» **TASK TO CARRY OUT**: Give again only what runs from the line with "Where should I" to the final line of the entries below, exactly as written and without pictures.

[Dataset entries]
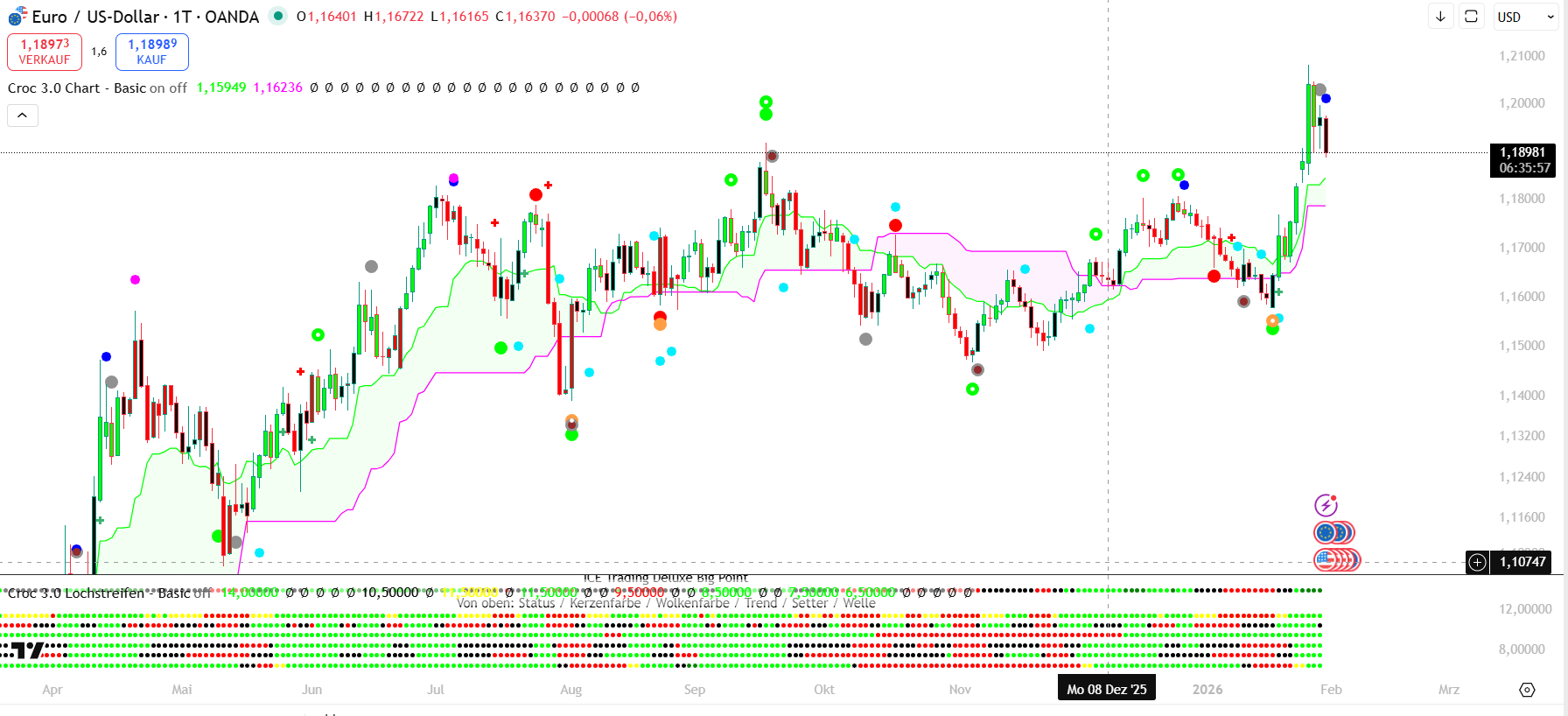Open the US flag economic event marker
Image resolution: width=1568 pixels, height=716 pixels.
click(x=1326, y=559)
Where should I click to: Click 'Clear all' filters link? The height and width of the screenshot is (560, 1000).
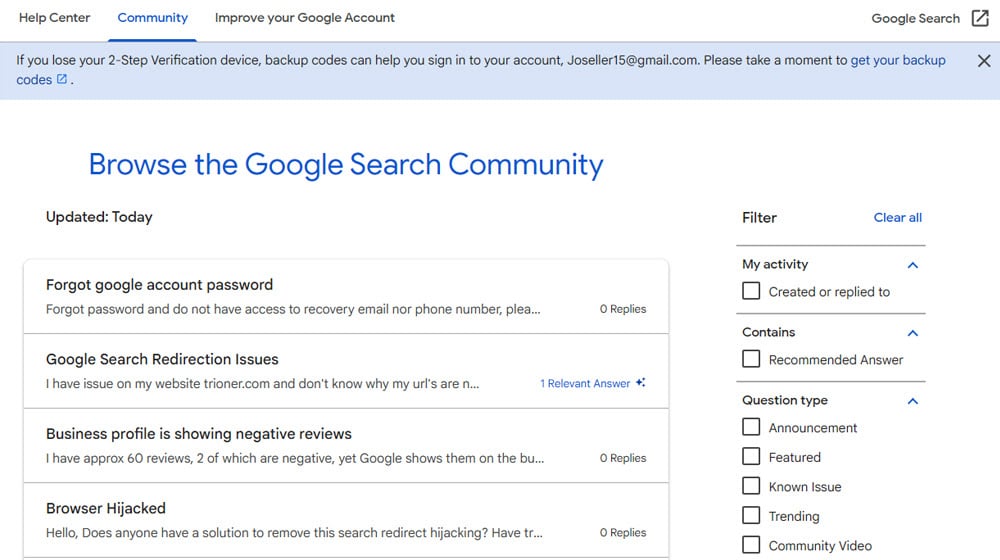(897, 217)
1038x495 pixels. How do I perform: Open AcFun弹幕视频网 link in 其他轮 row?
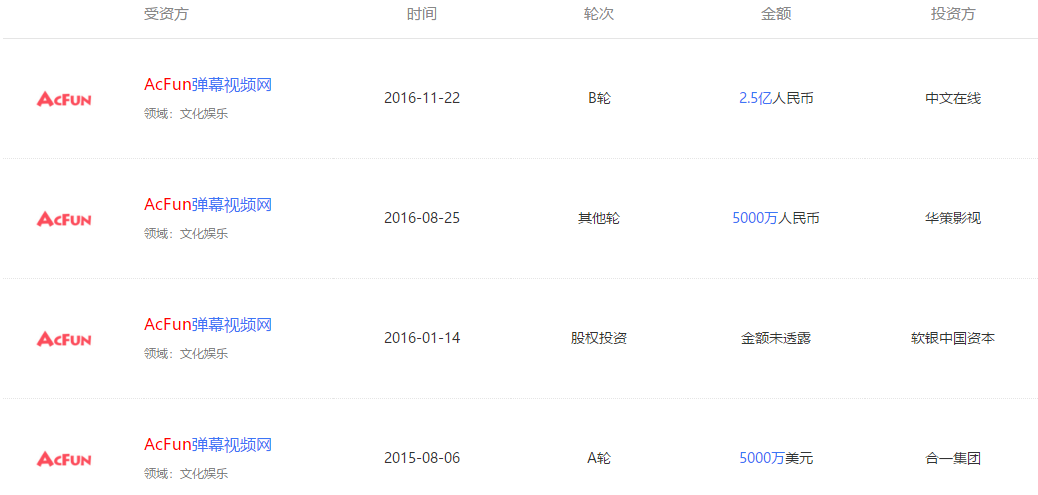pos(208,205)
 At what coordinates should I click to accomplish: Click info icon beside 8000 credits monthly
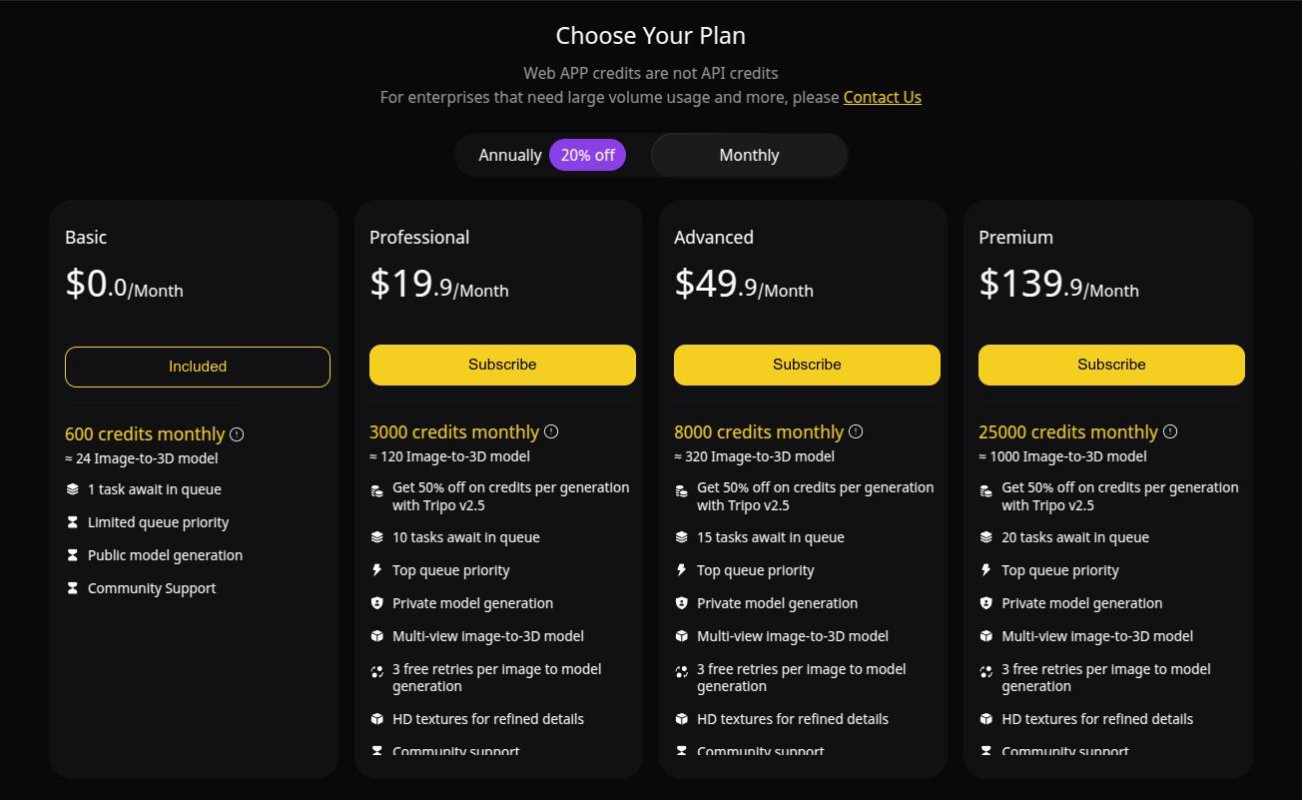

» **ANSWER FOR THE TASK**:
Where should I click to: Click 'Clear all' filters link? The height and width of the screenshot is (560, 1000).
(897, 217)
1038x495 pixels. How do I perform: Open AcFun弹幕视频网 link in 其他轮 row?
pos(208,205)
 At what coordinates should I click to accomplish: Click info icon beside 8000 credits monthly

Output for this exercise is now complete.